Encryption is more than just a way to secure communications. It’s also a way to provide security and privacy for users interacting with other services that don’t link them to other people. The bill will not only cause pain for WhatsApp and its competitors. This would make every intermediary – no matter how disconnected from the production/distribution of criminal content – potentially liable. It would provide prosecutors with a long list of entities to punish, none of which actually produced or uploaded the content.
The EARN IT Act blocks the ability of intermediaries to use a key community-adopted building block of Internet security: encryption. It does this by creating liability risks for intermediaries who cannot monitor what users share, store or post online. State laws may seek to impose civil liability on every party involved in creating, transmitting, or storing communications, including ISPs, web hosting providers, cloud backup services, and encrypted communications services such as WhatsApp.

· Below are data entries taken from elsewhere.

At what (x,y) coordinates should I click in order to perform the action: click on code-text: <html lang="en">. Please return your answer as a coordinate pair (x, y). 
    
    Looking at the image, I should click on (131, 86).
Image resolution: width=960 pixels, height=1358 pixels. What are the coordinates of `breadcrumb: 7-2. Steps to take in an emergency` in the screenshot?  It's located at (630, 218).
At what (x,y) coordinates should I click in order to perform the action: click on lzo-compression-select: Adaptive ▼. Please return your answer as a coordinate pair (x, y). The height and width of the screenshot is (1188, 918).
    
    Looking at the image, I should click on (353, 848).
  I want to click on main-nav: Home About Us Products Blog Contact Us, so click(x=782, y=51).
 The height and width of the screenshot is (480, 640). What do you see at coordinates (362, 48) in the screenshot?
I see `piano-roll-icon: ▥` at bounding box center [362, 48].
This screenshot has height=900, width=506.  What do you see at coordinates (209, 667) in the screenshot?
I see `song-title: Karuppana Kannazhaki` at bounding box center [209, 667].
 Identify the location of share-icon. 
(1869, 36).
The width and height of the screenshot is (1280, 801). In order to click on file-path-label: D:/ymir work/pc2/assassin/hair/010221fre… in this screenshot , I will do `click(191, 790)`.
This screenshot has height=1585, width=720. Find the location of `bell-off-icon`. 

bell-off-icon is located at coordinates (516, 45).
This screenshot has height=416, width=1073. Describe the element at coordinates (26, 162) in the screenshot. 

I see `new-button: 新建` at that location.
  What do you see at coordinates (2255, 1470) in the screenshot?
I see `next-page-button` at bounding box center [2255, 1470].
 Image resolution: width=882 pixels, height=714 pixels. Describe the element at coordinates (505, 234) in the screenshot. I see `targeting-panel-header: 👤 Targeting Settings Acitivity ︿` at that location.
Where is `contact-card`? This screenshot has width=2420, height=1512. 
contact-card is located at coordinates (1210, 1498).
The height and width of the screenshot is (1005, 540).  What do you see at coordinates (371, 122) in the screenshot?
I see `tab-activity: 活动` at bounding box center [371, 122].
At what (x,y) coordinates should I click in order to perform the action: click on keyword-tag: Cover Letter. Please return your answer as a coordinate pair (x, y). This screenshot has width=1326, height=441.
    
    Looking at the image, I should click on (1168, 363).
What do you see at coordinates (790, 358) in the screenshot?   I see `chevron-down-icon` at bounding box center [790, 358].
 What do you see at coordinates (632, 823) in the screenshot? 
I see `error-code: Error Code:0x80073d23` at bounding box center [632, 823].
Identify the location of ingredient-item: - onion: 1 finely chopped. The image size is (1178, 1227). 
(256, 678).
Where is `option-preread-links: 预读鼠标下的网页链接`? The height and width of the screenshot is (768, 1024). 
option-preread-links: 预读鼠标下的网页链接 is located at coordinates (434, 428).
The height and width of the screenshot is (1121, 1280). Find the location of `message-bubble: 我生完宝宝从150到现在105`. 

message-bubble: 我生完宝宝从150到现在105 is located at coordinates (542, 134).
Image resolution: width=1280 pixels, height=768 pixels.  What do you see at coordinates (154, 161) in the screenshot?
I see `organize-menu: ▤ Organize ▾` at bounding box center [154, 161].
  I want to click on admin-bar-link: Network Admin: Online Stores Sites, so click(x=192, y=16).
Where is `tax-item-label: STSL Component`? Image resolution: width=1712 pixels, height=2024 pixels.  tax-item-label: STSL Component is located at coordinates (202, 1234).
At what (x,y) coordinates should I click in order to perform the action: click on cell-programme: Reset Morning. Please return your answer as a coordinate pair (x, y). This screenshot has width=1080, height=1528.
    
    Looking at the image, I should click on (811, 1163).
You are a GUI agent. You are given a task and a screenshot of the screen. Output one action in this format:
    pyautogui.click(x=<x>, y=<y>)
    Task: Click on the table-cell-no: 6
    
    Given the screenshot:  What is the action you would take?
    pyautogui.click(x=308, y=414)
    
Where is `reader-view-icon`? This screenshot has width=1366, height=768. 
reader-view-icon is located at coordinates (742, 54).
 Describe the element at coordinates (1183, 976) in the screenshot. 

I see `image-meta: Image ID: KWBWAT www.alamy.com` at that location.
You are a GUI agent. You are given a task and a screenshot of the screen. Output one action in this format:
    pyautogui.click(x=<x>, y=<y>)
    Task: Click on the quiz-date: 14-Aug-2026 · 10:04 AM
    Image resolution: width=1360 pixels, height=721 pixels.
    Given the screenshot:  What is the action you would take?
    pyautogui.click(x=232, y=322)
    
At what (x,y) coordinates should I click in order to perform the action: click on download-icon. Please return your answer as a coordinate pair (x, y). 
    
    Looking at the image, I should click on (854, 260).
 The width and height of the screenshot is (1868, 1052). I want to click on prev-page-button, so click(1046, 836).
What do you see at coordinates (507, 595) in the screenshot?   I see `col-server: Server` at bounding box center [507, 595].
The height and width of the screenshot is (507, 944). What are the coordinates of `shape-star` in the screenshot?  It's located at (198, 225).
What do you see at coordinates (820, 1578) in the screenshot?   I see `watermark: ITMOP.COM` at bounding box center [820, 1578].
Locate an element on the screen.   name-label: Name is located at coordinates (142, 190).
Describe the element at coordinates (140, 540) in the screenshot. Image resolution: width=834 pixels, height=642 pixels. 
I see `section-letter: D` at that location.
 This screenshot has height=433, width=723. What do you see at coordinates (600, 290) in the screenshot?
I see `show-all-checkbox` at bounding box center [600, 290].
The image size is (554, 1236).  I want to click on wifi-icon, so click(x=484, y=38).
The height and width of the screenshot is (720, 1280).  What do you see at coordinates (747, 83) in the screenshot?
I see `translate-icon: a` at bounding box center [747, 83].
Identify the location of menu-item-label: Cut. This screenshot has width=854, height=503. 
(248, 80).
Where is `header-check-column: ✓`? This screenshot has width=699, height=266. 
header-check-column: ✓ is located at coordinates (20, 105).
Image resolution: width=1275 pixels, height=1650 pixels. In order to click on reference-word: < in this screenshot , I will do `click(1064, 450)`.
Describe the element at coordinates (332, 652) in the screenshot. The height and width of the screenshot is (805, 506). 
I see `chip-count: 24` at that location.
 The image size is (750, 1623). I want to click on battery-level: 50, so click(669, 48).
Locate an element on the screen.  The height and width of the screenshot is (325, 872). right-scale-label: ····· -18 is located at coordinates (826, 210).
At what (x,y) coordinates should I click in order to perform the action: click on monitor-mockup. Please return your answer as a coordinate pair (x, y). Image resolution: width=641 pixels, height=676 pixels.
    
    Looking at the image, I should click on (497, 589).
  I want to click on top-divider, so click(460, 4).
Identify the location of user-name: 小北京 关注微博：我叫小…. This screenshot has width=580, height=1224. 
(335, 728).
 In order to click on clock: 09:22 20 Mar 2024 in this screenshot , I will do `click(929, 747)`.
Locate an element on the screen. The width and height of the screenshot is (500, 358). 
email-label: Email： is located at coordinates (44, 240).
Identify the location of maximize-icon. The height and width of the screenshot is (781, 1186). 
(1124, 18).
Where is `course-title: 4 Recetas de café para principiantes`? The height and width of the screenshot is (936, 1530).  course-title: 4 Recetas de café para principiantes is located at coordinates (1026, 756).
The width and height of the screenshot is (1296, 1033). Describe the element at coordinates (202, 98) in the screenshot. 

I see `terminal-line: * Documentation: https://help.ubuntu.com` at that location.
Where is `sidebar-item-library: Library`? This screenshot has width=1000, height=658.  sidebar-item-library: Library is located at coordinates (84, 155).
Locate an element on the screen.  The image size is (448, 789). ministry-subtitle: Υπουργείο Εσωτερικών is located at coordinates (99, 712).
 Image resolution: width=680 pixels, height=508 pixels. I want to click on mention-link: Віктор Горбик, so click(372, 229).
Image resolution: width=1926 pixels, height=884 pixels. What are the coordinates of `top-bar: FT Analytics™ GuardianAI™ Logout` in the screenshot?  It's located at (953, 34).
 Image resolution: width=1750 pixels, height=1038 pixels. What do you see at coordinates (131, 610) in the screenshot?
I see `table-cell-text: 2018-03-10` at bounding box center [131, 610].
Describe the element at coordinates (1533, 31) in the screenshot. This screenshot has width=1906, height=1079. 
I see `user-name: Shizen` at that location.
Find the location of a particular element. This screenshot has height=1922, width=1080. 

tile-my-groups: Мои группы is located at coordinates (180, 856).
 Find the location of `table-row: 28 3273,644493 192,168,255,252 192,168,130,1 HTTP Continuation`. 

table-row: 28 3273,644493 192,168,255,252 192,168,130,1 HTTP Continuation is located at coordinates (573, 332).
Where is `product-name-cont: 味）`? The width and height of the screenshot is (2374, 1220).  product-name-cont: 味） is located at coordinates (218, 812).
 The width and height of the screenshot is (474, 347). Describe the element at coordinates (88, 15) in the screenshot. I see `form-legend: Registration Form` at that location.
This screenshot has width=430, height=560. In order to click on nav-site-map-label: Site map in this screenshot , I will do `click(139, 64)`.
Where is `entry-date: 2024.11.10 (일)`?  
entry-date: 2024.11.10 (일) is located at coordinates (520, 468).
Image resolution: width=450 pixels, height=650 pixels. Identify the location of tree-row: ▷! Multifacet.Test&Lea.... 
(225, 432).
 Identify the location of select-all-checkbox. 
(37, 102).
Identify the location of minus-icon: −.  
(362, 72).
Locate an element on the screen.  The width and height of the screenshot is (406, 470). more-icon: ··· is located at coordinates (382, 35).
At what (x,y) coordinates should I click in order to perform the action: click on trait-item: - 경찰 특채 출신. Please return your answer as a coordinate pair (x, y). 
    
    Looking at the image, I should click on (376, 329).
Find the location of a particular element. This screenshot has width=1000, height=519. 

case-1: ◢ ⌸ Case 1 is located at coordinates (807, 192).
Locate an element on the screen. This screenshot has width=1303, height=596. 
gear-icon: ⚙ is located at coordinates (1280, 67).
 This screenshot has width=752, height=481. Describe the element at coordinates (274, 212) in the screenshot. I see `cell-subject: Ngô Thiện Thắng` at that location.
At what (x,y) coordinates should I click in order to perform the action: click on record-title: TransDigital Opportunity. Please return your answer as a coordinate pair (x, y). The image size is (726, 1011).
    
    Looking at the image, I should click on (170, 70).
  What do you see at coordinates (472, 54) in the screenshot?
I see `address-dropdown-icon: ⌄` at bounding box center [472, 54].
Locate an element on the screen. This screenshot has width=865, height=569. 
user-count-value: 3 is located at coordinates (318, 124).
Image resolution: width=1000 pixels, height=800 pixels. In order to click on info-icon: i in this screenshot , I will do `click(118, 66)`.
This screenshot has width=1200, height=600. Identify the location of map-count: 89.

In addition, network operators may decide to stop transmitting encrypted traffic or take other steps to block such traffic to avoid the risk of liability in the face of civil liability for damages under state law as permitted by the EARN IT Act. Doing so reduces their interoperability with networks carrying E2EE traffic. Without interoperability, Internet users may experience slower and less secure Web browsing.
This is certainly not the intent of the bill’s authors and supporters. Or, at least, that wasn’t the intention either of them would admit. In all likelihood, most of the bill’s supporters haven’t thought long enough about the unwanted side effects of tying immunity to government mandates. Others may just see this as a good way to discourage the use of encryption because they mistakenly believe it will make it easier for investigators to track down child abusers.
All these assumptions are wrong.There must be a small group of bill supporters who see these negative consequences and like They — these are people who are not only ignorant of the Internet and social media platforms, but have turned ignorance into fear.
The problem is, there are only a few of them, and we have millions. In theory, this means we have the upper hand. Unfortunately, when it comes to government jobs, it’s top-down, meaning a few decide what everyone else has to put up with.